LOCAL NEWS
Houstonian says near-death experience was a rebirth 
11:25 PM CDT on Wednesday, October 17, 2007
Mary Jo Rapini is addicted to running.
“I am kind of a high anxious, high energy person, and when I go running it’s my time to zone out,” she said. She has run marathons, even a 100 mile race, but four years ago the running stopped.
The wife and mother of two nearly died. She was living in Lubbock, lifting weights in the gym when she heard something pop in her head.
Rapini had an aneurysm — an artery in her brain had burst. Doctors said she had a 50-50 chance of survival.
“So they said it was an eight-inch cut,” Rapini said.
The operation lasted eight hours, and she lived to talk about it.
But she believes the real miracle happened the night before surgery.
Drifting in and out of consciousness, she said she suddenly saw a light that surrounded her and gave her a feeling of warmth.
She was having a near-death experience.
“And then I came out and there was this incredible room and it was brilliant and light, and something was holding me,” she said.
She said the light was a shade of pink, and she believes she was being held by God and he talked to her.
“He called me by my name, and he said, Mary Jo you can’t stay,’ that’s the first thing he said,” she recalled. “Then he said, ‘let me ask you a question: Have you ever loved anyone the way you have been loved here?’”
And she said no. She was so moved that she decided to put it in words. She wrote a book called, “Is God pink? Dying to heal.”
“This was an encounter with my God,” she said.
Rapini is hardly alone. People around the world have claimed to have near-death experiences. Testimony to those experiences can be found on the Internet.
It is obvious these experiences are real, but there is an ongoing debate over why they happen, is it truly spiritual as Mary Jo believes, or is there a scientific explanation.
But Dr. Michael Beauchamp, a neuroscientist at UT Houston, said studies do show that people sometimes have near-death experiences when the brain is short circuited by a lack of oxygen, like during an aneurism.
KHOU-TV
Mary Jo Rapini
He also admits something spiritual may partly explain what’s going on.

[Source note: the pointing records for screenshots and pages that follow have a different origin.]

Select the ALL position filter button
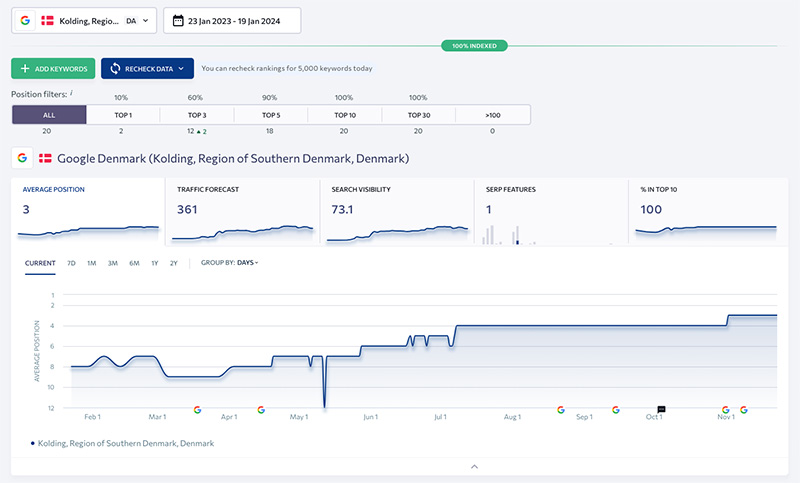Viewport: 800px width, 483px height. tap(49, 115)
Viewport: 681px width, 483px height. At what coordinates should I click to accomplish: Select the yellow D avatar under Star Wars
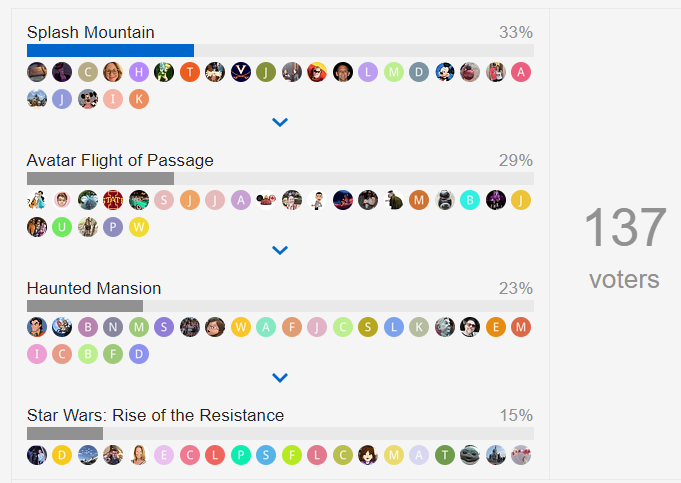(x=62, y=455)
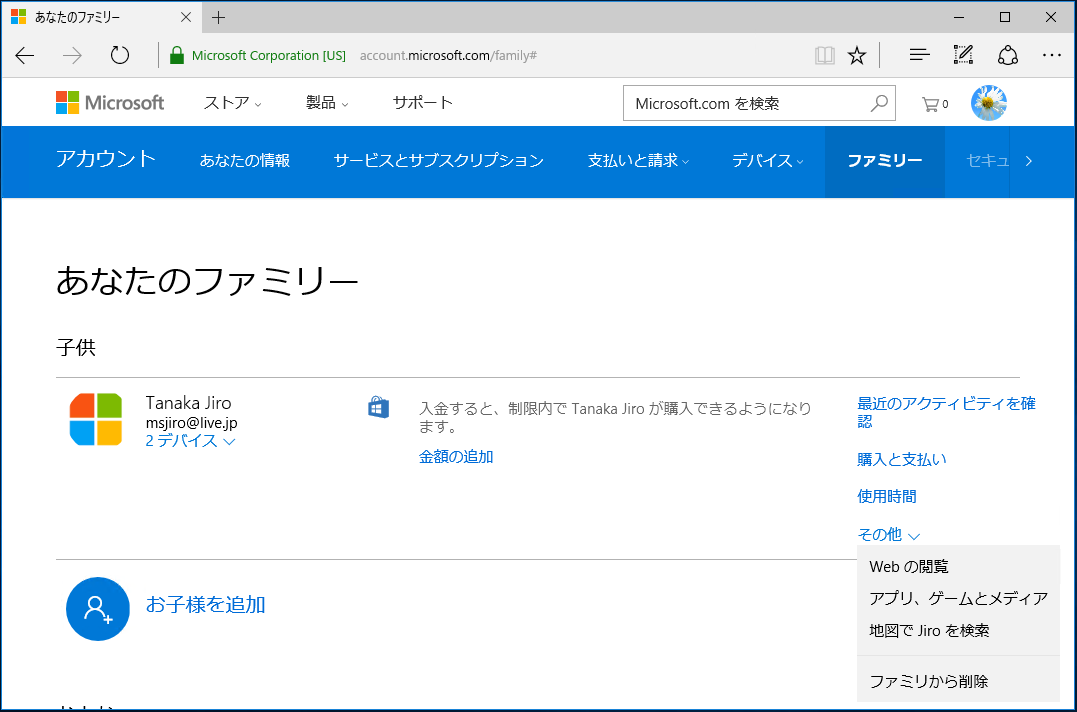Open the shopping cart icon
The height and width of the screenshot is (712, 1077).
pyautogui.click(x=932, y=102)
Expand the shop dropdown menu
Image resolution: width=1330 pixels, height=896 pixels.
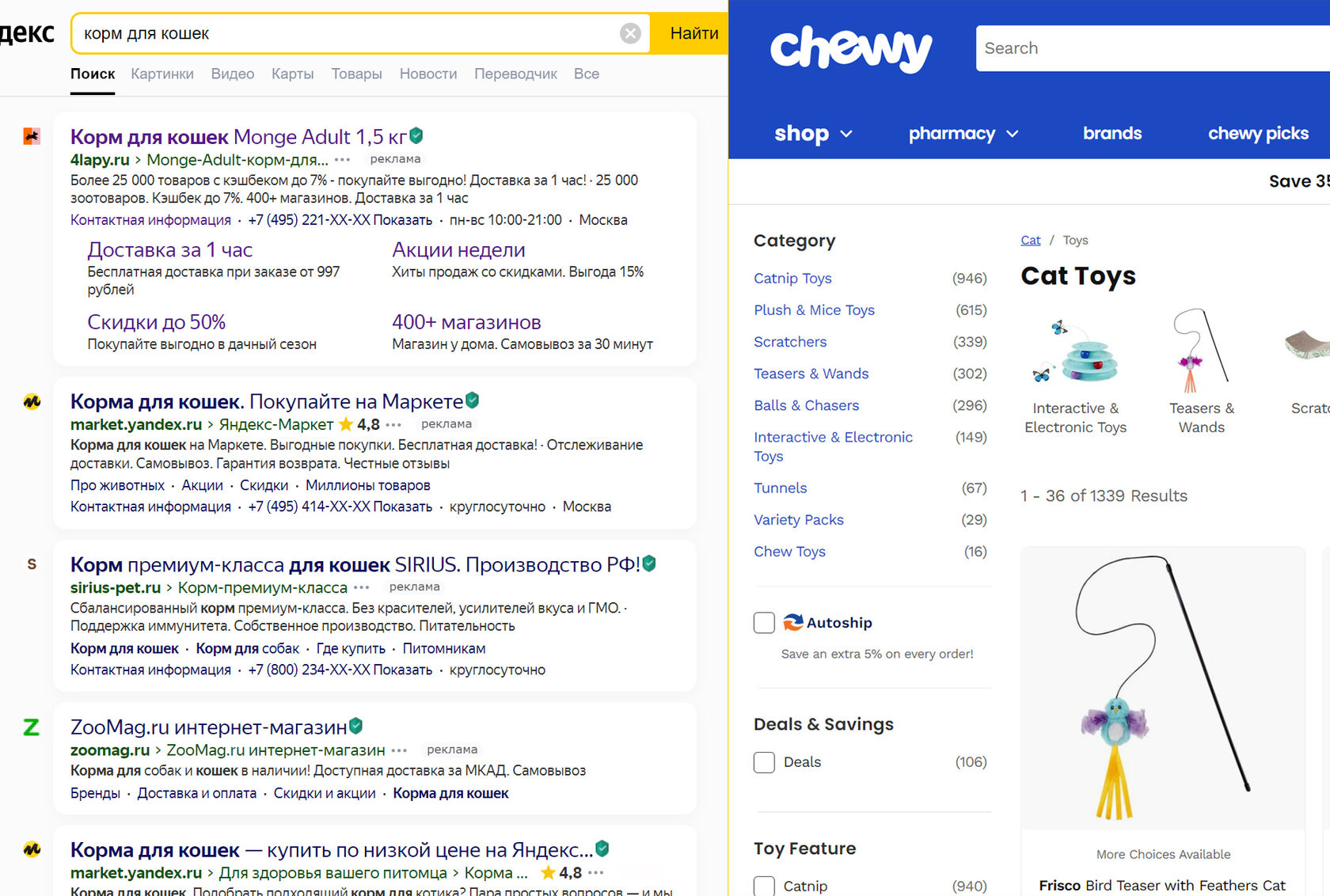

“Of course I think the spiritual component is important in all these phenomena,” Dr. Beauchamp said. “Science can’t really explain the spiritual part of it; we can only talk about the physical brain mechanisms, that might start this phenomena or get the ball rolling so to speak.”
Six months after her operation, Rapini ran a 33-mile race.
To her there is nothing mysterious or scientific about what happened in a hospital room in Lubbock.
“I pray more I reflect more, I am more honest,” she said.
It turns out, her life-threatening illness, was also life-changing.